Linking technology and education
Dear Editor,
Small, poor, resource-scare countries find themselves in a quandary. Public education is swiftly undergoing a revolution of frightening possibilities. Public education, at least to the sixth grade, has been seen as a basic human right in many countries. Poor countries can hardly afford to pay teachers for the conventional ways of teaching in ever larger classrooms equipped with writing desks and chalk blackboards.Yet modernisation makes new, ever expensive demands. For example, the old standard libraries of books and journals are being replaced by electronic access to information data bases. When in March the venerable Encyclopaedia Britannica announced the end of its paper editions it was like a deathknell for book-based libraries. From now on looking anything up in new editions of the Encyclopaedia Britannica will require access to the internet. And that change represents an expensive revolution in teaching and research.
Imagine now the financial implications of modernising a rural public school. The school must have reliably consistent electricity to run the electronic machines.Those machines must be constantly serviced to perform when required. The machines or their programmes must be frequently updated or replaced. And those are just the built-in recurrent costs. Among poor countries these predictable costs cannot be sustained indefinitely.
Nevertheless, to compete in the modern world there is no turning back. The modernisation treadmill does not allow that. So what options exist for those countries that cannot afford the cost of educational modernisation? How do they compete in the modern world?

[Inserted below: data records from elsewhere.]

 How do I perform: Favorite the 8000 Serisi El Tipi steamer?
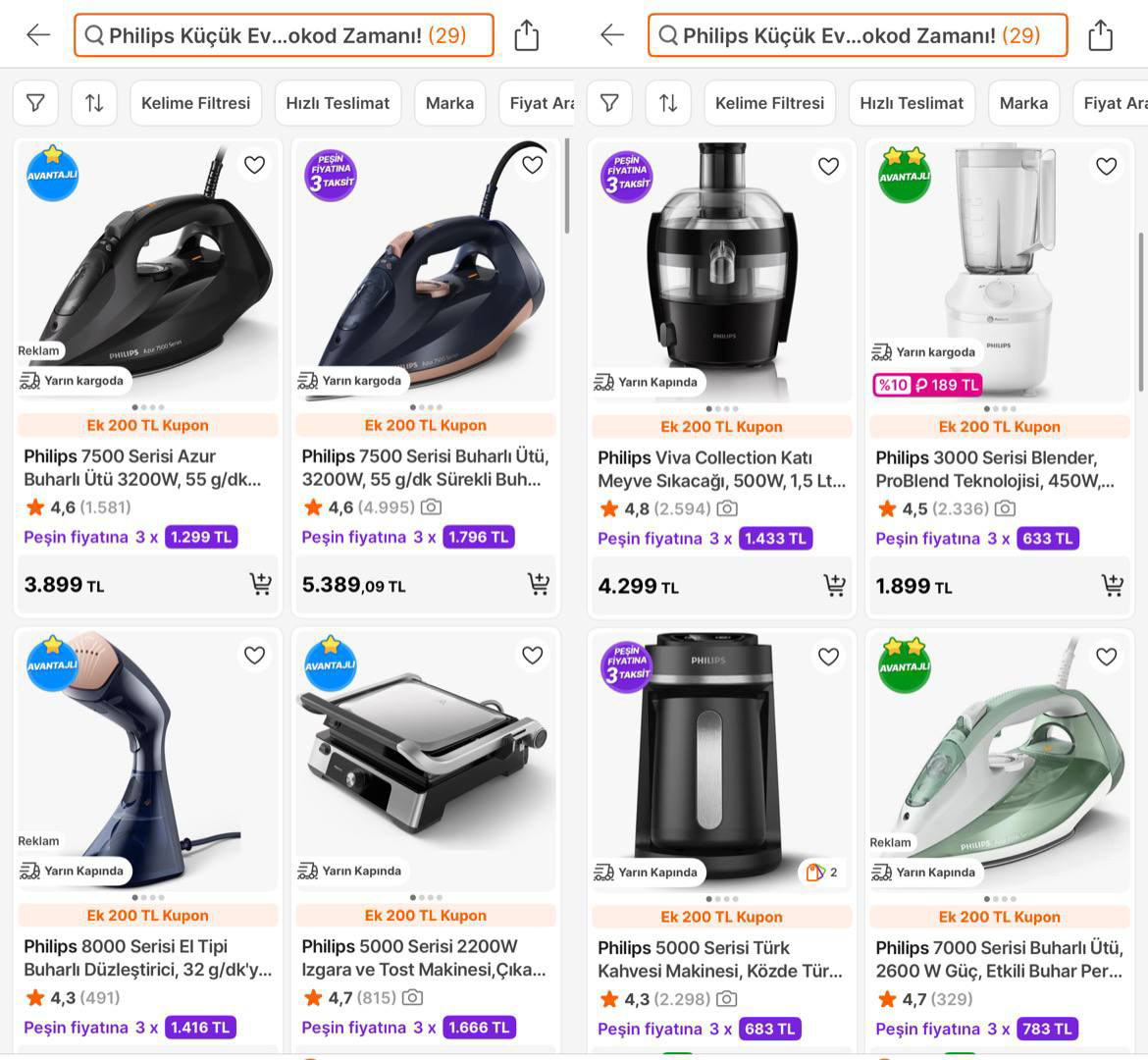pyautogui.click(x=254, y=655)
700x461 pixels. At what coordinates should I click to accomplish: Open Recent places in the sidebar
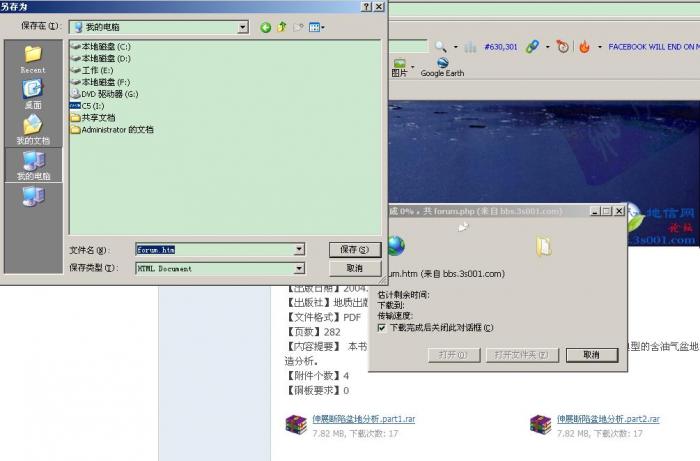coord(33,59)
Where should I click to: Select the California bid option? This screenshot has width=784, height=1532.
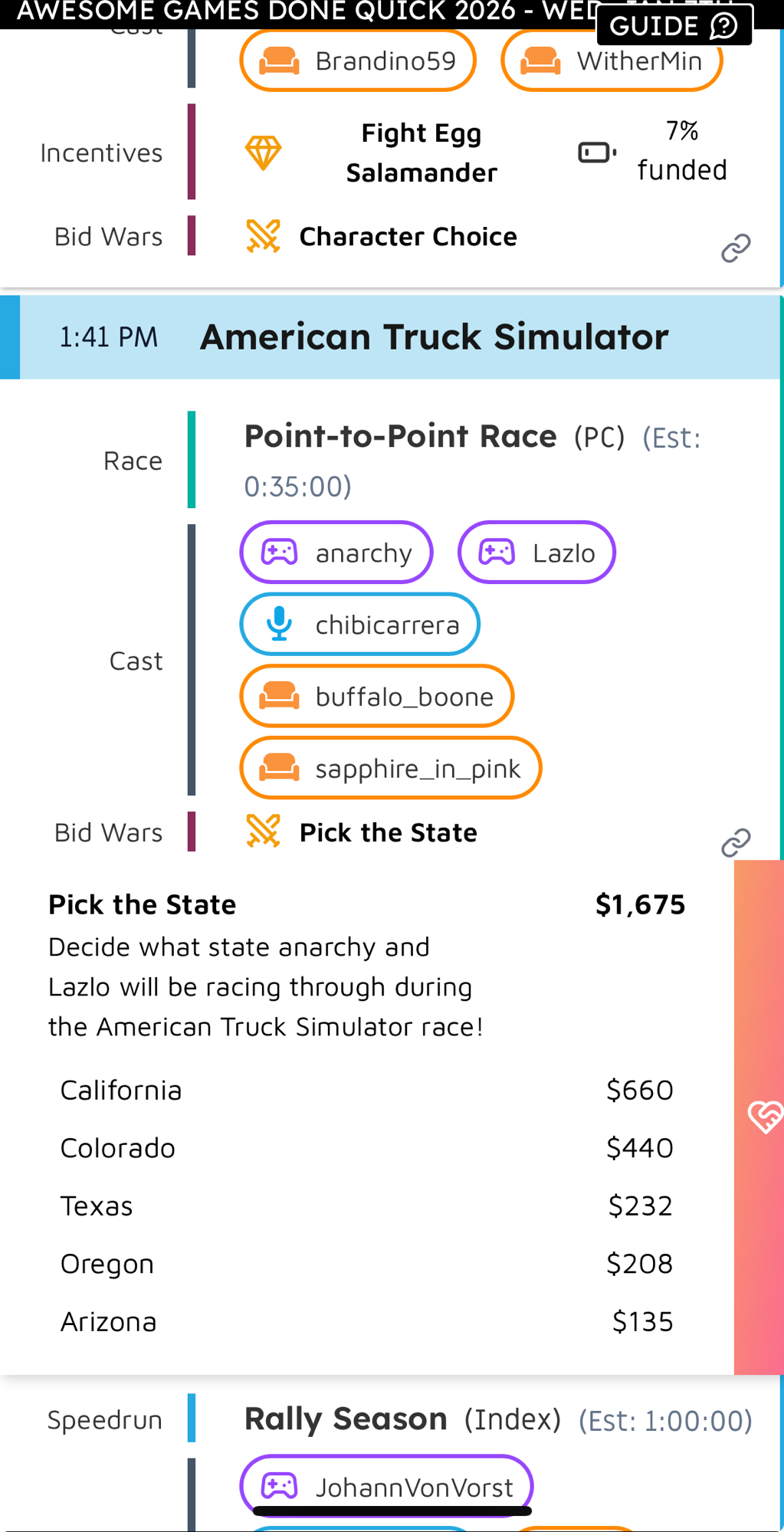click(x=366, y=1090)
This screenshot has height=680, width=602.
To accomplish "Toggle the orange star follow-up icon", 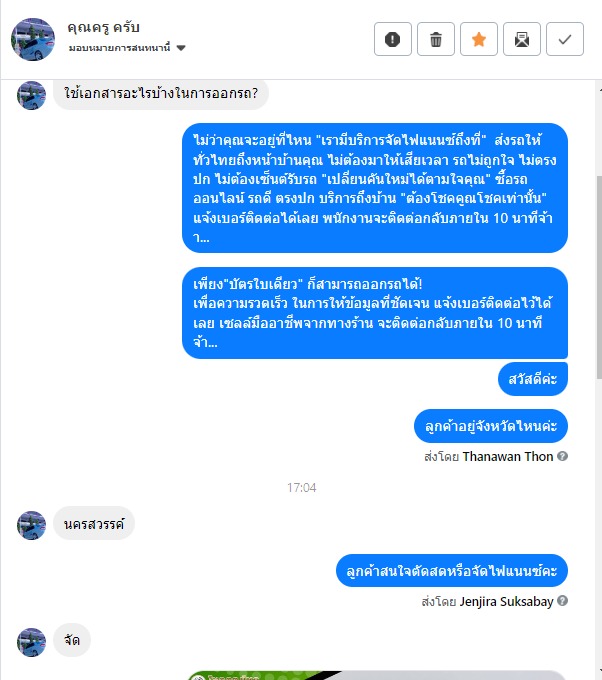I will pos(478,39).
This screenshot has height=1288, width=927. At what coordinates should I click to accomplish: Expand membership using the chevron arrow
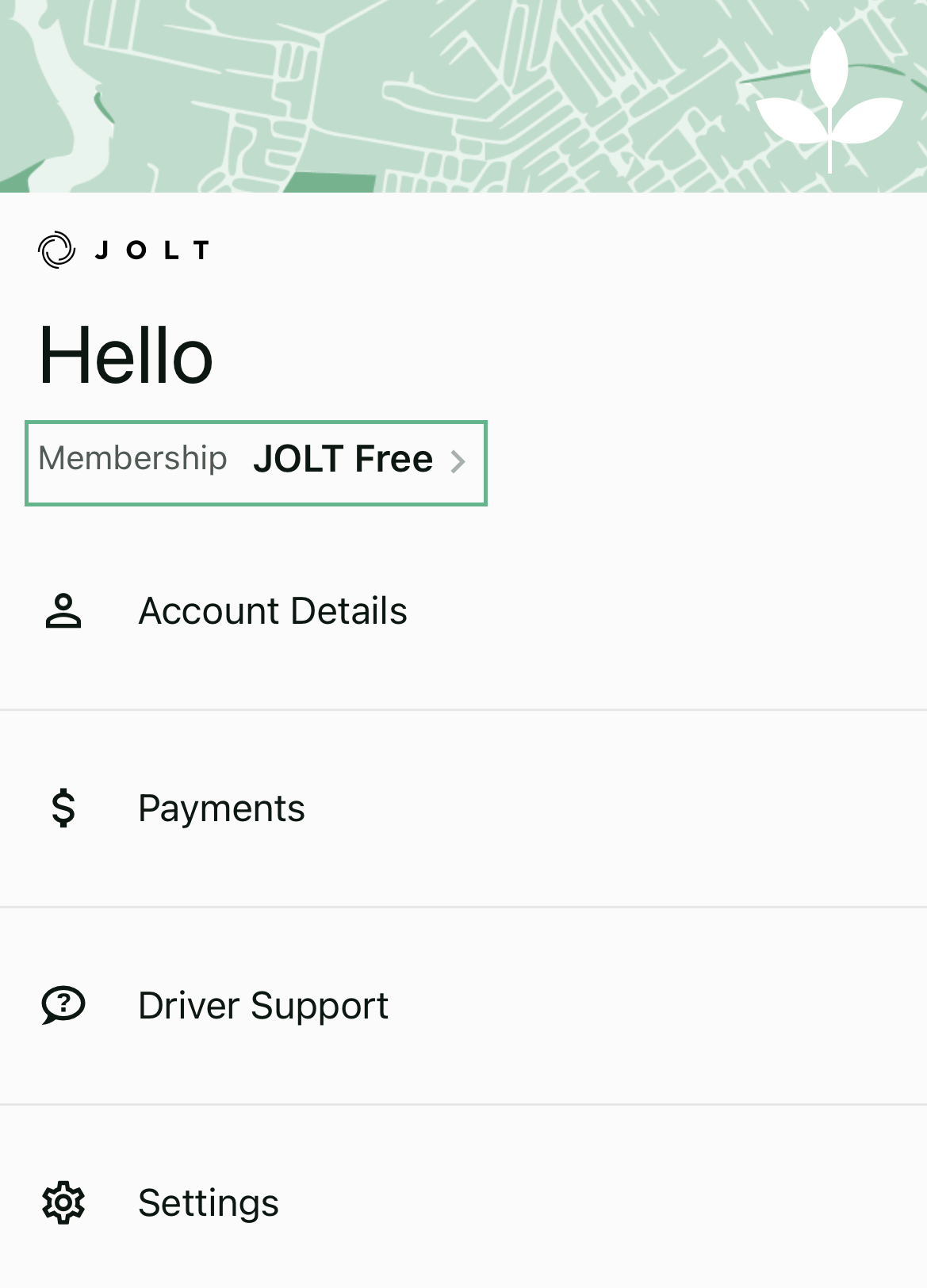click(x=458, y=461)
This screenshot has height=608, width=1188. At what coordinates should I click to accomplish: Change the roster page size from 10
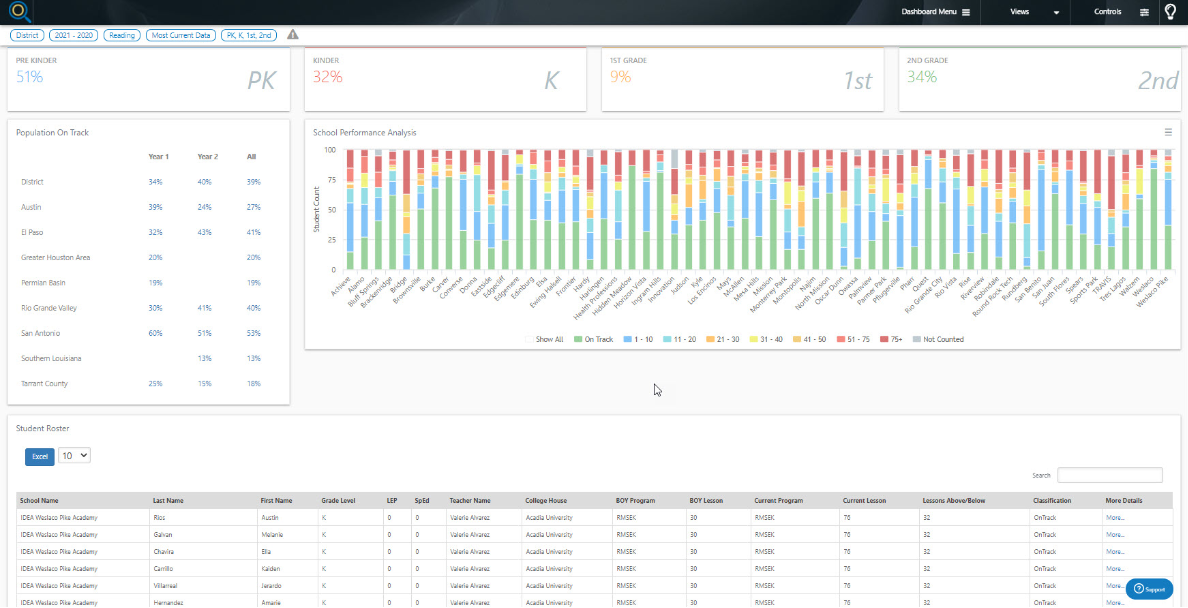tap(73, 455)
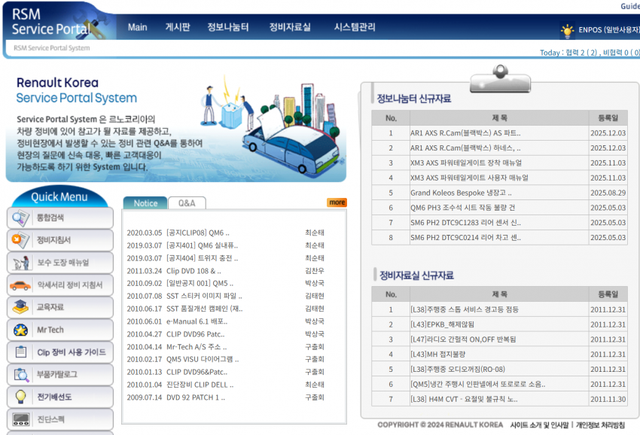Open the [공지CLIP08] QM6 notice
Screen dimensions: 640x435
click(x=175, y=232)
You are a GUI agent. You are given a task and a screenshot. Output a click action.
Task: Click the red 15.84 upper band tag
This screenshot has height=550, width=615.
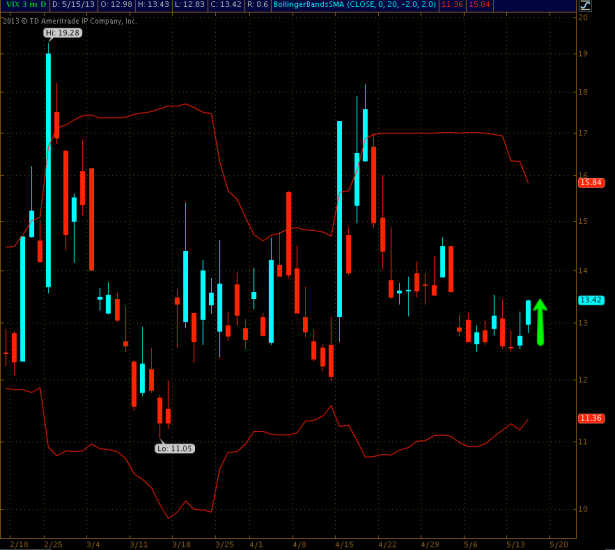pyautogui.click(x=590, y=183)
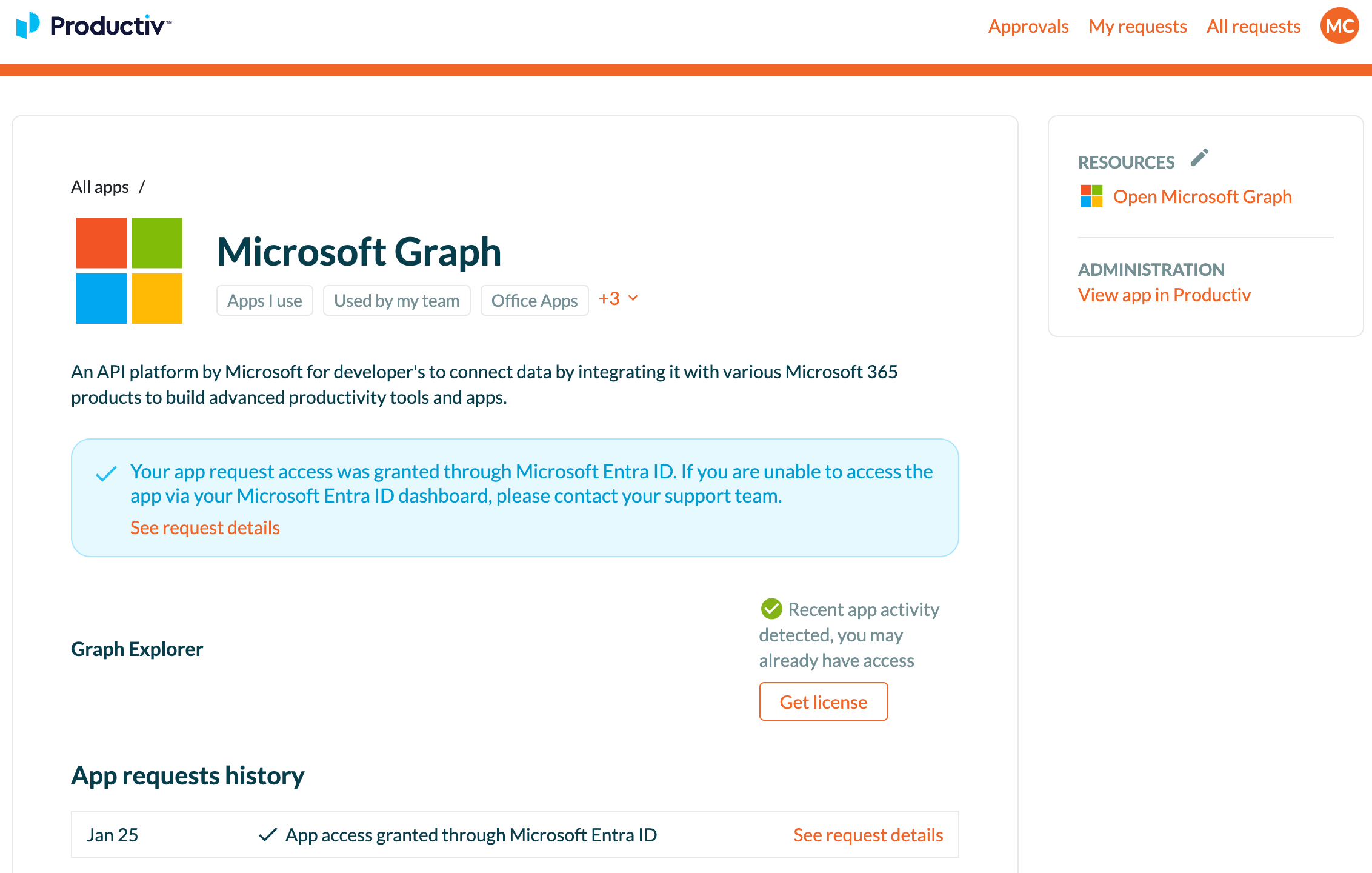Click the Productiv logo in the header
1372x873 pixels.
(x=94, y=25)
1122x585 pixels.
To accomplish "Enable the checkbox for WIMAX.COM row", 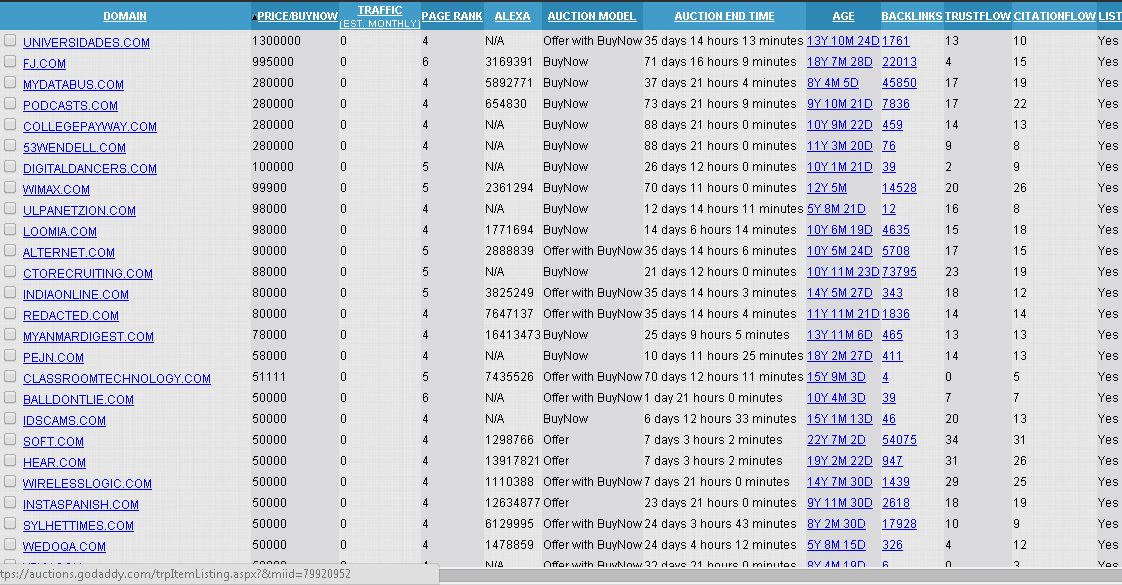I will (10, 188).
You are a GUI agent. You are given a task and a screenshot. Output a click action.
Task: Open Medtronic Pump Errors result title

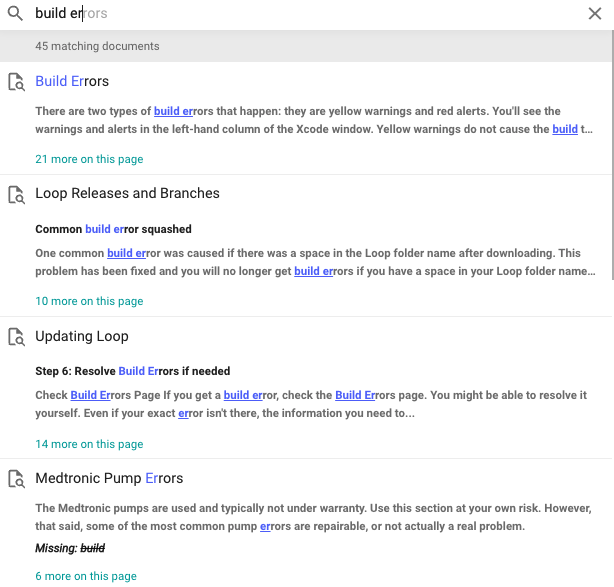(109, 478)
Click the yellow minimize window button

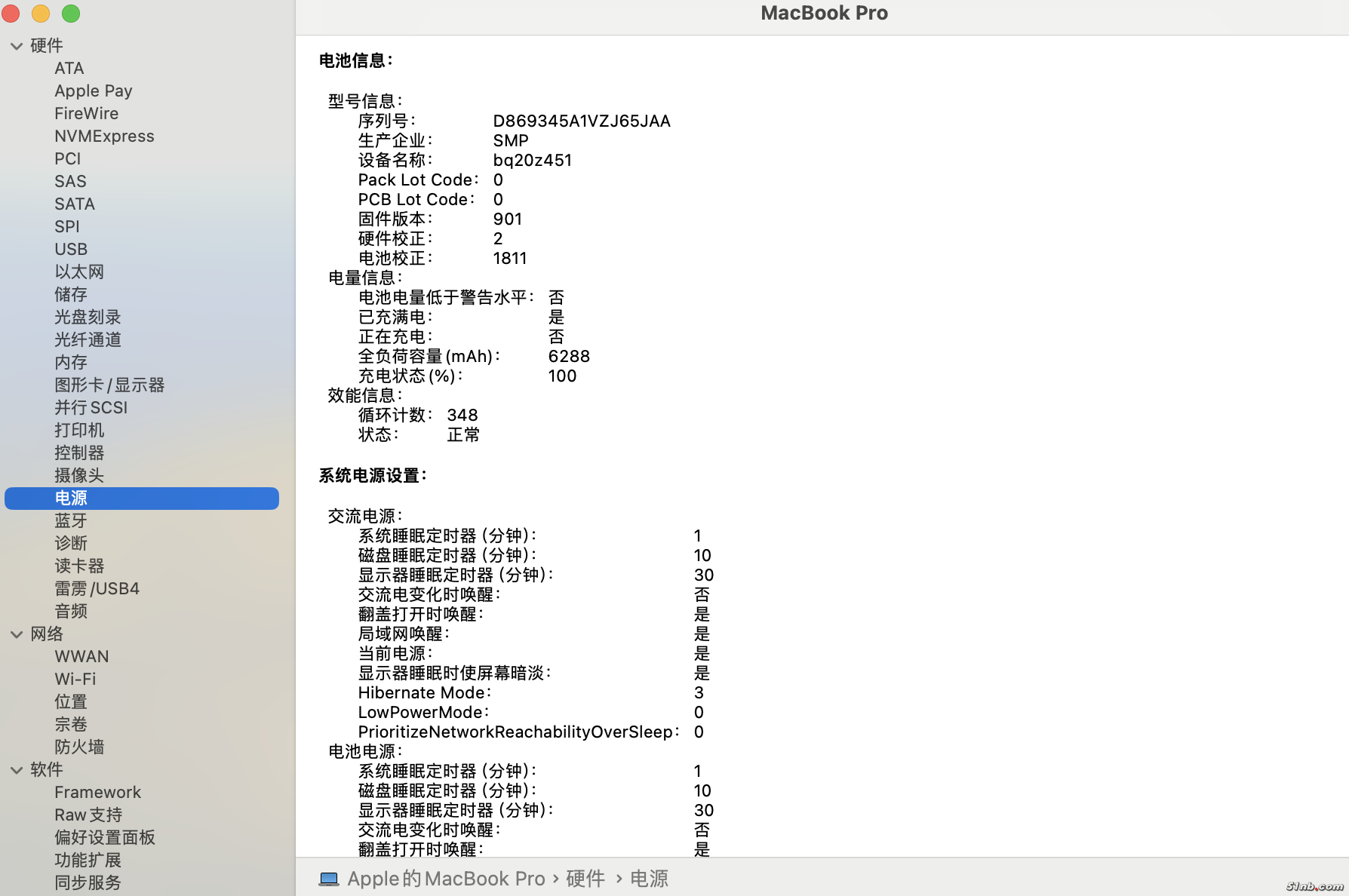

Part of the answers to these questions might be in re-thinking the delivery systems of education. Maybe, just maybe, attending educational establishments might not be necessary for everyone. Schools with up-to-date internet access can begin to contemplate long-distance teaching, with both teachers and pupils staying in the comfort of the homes and interactively teaching and learning together. That eliminates the school building and the library, as well as all the gadgets and programmes involved. Of course, that shifts the cost of teaching away from the state and on to the parents. But that has been the direction in which education has been moving for some time anyhow.